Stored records
********

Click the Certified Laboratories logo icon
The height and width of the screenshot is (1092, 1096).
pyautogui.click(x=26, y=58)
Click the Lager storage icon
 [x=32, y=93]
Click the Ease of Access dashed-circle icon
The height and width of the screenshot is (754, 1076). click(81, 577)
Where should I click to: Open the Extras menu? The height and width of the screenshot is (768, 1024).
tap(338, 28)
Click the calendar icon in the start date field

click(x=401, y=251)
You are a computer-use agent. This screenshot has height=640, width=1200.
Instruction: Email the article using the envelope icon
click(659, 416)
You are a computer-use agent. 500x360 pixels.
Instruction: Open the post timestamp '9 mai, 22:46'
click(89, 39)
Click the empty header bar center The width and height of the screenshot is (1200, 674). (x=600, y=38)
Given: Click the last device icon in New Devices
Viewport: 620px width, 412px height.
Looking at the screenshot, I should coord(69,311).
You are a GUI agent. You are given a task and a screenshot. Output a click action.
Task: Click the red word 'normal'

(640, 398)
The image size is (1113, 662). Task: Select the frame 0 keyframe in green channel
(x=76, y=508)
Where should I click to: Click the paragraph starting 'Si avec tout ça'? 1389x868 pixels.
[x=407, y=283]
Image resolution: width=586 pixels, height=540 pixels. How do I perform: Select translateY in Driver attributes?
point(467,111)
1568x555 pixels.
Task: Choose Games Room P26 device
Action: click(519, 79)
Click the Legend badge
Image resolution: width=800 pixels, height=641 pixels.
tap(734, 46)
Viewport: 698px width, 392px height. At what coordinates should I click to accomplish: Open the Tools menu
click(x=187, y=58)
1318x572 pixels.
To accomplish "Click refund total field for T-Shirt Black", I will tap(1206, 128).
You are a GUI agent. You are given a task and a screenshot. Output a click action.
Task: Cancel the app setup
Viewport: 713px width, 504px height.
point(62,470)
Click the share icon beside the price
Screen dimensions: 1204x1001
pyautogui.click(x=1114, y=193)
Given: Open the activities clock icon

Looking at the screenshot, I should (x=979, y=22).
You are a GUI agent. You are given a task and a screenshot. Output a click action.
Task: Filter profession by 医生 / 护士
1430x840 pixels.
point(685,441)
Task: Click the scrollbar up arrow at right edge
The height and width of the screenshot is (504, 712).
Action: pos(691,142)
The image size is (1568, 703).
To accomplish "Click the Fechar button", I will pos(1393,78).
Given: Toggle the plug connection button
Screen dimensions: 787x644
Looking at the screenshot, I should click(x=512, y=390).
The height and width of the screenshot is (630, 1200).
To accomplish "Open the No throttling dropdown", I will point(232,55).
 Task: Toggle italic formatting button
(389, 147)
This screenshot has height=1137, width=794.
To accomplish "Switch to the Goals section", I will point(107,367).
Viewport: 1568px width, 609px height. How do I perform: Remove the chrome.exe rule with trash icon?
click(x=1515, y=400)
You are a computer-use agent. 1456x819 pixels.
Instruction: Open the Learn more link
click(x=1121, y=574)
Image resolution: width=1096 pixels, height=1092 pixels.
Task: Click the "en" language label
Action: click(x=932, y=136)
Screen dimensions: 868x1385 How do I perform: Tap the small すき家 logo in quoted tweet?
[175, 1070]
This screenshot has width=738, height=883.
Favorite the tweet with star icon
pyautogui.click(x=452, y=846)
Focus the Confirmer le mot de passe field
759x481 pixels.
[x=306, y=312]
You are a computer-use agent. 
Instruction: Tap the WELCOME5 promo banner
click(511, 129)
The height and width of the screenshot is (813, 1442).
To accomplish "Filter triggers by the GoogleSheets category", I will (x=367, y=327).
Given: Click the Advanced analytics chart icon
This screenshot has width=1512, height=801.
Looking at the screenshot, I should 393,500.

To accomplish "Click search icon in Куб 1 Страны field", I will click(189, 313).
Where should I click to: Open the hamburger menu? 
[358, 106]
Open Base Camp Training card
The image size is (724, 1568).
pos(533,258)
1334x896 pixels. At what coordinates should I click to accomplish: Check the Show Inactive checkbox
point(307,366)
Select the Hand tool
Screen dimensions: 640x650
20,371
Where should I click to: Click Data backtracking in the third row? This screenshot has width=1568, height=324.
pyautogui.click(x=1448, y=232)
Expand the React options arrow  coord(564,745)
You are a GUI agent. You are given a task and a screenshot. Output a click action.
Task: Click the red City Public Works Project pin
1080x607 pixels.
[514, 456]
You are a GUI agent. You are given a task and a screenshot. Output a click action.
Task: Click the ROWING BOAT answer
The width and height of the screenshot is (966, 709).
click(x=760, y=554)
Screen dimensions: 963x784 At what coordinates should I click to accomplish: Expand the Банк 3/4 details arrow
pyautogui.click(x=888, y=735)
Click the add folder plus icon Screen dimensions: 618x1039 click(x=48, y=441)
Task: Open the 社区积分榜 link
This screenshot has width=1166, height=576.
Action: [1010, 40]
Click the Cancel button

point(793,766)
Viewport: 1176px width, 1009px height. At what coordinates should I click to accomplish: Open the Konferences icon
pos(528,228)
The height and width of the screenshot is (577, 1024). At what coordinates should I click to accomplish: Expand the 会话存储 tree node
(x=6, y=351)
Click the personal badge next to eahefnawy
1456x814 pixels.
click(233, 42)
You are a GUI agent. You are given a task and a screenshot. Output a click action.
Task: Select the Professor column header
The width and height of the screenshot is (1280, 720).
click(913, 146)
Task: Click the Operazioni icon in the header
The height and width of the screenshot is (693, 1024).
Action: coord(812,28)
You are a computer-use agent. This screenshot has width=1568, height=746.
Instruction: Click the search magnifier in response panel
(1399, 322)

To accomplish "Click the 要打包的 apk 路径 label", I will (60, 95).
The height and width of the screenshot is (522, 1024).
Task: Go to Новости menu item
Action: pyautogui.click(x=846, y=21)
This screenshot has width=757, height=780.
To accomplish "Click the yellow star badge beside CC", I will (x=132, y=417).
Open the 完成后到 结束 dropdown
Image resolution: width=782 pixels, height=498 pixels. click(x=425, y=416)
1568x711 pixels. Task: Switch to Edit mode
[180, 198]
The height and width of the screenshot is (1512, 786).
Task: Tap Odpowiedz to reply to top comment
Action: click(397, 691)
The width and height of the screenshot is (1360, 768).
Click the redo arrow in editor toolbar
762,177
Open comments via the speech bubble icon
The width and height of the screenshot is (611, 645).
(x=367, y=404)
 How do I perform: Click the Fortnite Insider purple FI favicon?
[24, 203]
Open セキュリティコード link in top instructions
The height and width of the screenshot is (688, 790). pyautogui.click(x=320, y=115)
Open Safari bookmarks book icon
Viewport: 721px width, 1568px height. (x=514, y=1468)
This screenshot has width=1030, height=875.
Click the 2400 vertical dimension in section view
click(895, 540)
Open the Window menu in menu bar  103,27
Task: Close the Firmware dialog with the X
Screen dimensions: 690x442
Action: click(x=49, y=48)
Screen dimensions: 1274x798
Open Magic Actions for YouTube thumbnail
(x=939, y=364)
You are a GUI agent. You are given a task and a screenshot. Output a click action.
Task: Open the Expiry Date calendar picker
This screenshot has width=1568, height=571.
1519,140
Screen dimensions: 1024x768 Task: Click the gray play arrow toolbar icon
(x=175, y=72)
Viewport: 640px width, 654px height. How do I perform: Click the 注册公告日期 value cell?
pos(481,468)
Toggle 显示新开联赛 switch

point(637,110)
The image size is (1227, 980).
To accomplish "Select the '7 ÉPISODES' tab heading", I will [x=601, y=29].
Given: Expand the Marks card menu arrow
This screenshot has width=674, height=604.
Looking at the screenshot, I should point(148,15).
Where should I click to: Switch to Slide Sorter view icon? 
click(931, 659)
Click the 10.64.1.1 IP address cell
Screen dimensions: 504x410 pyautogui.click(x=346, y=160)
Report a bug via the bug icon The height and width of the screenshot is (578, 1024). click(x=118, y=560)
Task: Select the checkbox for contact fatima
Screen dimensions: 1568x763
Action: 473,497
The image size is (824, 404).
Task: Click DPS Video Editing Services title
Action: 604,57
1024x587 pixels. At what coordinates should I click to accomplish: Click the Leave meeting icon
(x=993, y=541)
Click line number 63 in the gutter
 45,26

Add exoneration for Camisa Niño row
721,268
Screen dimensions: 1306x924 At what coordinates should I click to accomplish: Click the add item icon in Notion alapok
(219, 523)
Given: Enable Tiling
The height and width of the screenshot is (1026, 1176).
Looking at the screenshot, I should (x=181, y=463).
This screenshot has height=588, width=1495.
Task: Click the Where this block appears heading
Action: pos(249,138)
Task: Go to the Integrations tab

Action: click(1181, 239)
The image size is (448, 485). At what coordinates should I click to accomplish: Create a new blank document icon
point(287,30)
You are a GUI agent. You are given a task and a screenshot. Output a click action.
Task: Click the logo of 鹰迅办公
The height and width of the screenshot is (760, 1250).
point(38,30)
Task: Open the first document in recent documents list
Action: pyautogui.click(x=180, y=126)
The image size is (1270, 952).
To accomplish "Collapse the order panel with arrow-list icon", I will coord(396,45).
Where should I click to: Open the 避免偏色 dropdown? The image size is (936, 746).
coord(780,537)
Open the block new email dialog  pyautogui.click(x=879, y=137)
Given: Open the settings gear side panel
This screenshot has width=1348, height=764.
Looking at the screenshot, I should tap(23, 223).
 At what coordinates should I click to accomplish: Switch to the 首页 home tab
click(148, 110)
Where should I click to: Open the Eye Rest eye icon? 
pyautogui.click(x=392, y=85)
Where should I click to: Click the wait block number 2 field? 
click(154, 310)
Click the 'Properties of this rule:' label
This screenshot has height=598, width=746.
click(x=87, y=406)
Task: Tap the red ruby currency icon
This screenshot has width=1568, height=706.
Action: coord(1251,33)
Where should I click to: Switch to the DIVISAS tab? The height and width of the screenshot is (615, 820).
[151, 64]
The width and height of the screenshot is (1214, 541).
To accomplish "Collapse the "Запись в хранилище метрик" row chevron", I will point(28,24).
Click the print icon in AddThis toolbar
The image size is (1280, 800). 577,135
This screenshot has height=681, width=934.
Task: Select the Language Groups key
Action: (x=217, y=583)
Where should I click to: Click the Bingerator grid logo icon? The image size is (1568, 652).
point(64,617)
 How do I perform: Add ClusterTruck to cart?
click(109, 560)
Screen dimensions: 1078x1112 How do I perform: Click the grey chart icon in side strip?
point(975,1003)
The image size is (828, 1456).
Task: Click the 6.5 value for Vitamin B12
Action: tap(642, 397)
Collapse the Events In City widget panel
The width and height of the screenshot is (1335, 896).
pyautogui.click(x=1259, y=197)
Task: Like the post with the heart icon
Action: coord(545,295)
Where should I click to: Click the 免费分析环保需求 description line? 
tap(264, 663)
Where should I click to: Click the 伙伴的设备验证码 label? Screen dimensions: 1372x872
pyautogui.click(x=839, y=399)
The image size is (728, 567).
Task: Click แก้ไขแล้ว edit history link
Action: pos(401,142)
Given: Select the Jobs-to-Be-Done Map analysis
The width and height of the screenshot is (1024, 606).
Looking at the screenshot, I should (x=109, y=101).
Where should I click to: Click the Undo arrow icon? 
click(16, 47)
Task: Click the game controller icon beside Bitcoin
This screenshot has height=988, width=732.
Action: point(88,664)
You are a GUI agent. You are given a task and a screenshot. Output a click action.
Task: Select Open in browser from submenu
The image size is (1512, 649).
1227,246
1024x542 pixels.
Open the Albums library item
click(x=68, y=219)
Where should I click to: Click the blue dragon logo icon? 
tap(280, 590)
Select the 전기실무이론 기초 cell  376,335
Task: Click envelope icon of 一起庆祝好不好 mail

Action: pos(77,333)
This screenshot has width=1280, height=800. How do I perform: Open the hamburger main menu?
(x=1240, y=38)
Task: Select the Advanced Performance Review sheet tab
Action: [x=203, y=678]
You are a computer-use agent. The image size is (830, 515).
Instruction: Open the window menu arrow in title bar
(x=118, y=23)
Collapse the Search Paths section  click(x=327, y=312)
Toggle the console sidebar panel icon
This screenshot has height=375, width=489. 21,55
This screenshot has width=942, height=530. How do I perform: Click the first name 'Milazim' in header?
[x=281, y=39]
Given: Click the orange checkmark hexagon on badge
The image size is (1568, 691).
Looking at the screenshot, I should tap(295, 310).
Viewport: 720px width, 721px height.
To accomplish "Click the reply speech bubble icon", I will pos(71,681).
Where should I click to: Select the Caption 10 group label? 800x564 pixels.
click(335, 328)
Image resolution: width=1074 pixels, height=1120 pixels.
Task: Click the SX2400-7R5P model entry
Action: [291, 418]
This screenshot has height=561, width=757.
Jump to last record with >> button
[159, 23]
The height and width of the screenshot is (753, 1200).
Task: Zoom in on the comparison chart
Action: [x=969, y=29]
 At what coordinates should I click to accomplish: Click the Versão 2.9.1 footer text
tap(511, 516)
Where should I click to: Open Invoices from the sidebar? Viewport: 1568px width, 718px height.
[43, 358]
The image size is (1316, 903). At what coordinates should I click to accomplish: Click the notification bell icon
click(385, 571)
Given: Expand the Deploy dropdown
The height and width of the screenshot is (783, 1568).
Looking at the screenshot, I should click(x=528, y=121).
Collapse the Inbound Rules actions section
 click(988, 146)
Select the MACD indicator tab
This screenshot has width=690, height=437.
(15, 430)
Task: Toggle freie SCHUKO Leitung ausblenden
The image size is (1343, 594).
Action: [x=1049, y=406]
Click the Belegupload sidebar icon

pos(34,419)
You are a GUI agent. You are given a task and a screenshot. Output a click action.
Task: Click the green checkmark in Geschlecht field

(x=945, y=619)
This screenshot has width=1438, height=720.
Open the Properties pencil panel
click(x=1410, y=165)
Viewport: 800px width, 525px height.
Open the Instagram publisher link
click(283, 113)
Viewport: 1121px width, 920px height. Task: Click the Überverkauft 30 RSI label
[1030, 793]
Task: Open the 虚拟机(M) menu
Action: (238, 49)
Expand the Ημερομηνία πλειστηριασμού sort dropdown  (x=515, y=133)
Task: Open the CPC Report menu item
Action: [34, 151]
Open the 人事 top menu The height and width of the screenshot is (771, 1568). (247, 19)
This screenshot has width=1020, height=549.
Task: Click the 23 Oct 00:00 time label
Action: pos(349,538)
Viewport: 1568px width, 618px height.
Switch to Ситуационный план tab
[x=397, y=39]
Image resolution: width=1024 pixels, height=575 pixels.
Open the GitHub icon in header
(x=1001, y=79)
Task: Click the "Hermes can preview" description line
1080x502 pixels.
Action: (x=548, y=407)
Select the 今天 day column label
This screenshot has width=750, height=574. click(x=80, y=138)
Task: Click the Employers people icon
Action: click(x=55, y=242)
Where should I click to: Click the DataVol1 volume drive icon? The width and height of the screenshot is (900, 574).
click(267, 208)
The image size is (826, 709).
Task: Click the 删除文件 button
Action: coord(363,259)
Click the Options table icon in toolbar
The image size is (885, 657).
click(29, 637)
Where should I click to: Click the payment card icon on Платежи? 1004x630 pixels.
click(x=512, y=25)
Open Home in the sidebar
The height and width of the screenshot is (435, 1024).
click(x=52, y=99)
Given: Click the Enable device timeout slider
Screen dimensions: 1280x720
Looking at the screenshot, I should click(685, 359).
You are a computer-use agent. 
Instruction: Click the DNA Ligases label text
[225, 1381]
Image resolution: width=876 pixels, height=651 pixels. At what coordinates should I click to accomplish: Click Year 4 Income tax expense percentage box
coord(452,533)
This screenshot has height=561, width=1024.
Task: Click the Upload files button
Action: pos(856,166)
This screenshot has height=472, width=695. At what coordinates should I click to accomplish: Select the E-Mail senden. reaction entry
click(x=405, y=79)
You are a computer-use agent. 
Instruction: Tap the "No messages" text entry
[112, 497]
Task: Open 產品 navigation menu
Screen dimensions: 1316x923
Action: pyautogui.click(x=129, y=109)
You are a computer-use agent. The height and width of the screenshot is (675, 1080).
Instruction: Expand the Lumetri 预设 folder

********

[Work to be completed] What is the number of lines in the records that hold "Enable"? Give the number by itself.

[Exercise result] 2